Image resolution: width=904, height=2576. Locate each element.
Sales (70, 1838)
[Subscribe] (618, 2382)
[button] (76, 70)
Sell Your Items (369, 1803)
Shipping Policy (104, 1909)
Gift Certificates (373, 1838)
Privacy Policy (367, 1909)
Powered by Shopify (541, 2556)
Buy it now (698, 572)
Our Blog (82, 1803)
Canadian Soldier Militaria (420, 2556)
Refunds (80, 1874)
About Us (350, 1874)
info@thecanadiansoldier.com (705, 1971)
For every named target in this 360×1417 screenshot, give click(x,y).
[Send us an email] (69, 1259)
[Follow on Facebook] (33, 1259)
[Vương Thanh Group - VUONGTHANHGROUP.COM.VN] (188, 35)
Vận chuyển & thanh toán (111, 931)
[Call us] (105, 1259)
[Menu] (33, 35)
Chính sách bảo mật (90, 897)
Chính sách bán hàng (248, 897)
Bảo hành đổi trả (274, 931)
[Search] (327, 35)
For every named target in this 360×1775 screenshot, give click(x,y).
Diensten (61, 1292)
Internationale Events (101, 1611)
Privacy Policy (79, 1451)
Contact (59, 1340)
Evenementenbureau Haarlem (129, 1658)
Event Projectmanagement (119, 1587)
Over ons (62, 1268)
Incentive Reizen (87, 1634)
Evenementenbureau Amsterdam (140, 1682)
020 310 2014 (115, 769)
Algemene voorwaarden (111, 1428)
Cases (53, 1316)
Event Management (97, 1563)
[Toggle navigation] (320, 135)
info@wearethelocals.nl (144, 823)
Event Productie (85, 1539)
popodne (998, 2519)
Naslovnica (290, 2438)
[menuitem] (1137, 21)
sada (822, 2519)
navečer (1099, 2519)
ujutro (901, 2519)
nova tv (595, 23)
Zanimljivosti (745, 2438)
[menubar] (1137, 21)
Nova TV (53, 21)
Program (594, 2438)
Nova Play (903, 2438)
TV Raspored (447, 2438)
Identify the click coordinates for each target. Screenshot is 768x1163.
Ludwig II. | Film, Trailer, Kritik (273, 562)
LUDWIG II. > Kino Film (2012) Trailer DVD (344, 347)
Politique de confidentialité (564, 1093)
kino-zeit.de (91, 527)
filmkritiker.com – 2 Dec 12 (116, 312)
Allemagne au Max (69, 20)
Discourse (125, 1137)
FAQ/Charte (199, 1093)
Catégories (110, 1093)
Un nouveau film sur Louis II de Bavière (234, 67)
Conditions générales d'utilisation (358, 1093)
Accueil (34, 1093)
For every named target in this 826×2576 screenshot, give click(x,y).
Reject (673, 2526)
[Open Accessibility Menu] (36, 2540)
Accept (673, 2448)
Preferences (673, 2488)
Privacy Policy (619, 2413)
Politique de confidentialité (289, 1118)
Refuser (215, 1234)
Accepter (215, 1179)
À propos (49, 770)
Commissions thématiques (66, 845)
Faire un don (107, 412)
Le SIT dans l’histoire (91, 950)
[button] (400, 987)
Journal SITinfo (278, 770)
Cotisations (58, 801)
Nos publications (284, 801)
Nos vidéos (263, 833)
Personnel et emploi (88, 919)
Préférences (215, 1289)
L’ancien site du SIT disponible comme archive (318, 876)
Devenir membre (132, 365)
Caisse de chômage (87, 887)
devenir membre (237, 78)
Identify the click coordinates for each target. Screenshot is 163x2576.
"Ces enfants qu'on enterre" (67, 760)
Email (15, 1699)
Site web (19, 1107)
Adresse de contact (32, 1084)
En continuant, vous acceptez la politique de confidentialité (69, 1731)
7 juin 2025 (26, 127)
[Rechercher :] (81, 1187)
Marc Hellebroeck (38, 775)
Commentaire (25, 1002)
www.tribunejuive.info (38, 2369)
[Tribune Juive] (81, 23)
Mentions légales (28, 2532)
****
[Problem description] Out of the data above, transcribe exactly and only the lines starting with the line that has "Algemene voorwaarden (111, 1428)" and going on through the line that has "Un nouveau film", both included.

[Finished task]
Algemene voorwaarden (111, 1428)
Cases (53, 1316)
Event Management (97, 1563)
[Toggle navigation] (320, 135)
info@wearethelocals.nl (144, 823)
Event Productie (85, 1539)
popodne (998, 2519)
Naslovnica (290, 2438)
[menuitem] (1137, 21)
sada (822, 2519)
navečer (1099, 2519)
ujutro (901, 2519)
nova tv (595, 23)
Zanimljivosti (745, 2438)
[menubar] (1137, 21)
Nova TV (53, 21)
Program (594, 2438)
Nova Play (903, 2438)
TV Raspored (447, 2438)
Identify the click coordinates for each target. Screenshot is 768x1163.
Ludwig II. | Film, Trailer, Kritik (273, 562)
LUDWIG II. > Kino Film (2012) Trailer DVD (344, 347)
Politique de confidentialité (564, 1093)
kino-zeit.de (91, 527)
filmkritiker.com – 2 Dec 12 (116, 312)
Allemagne au Max (69, 20)
Discourse (125, 1137)
FAQ/Charte (199, 1093)
Catégories (110, 1093)
Un nouveau film sur Louis II de Bavière (234, 67)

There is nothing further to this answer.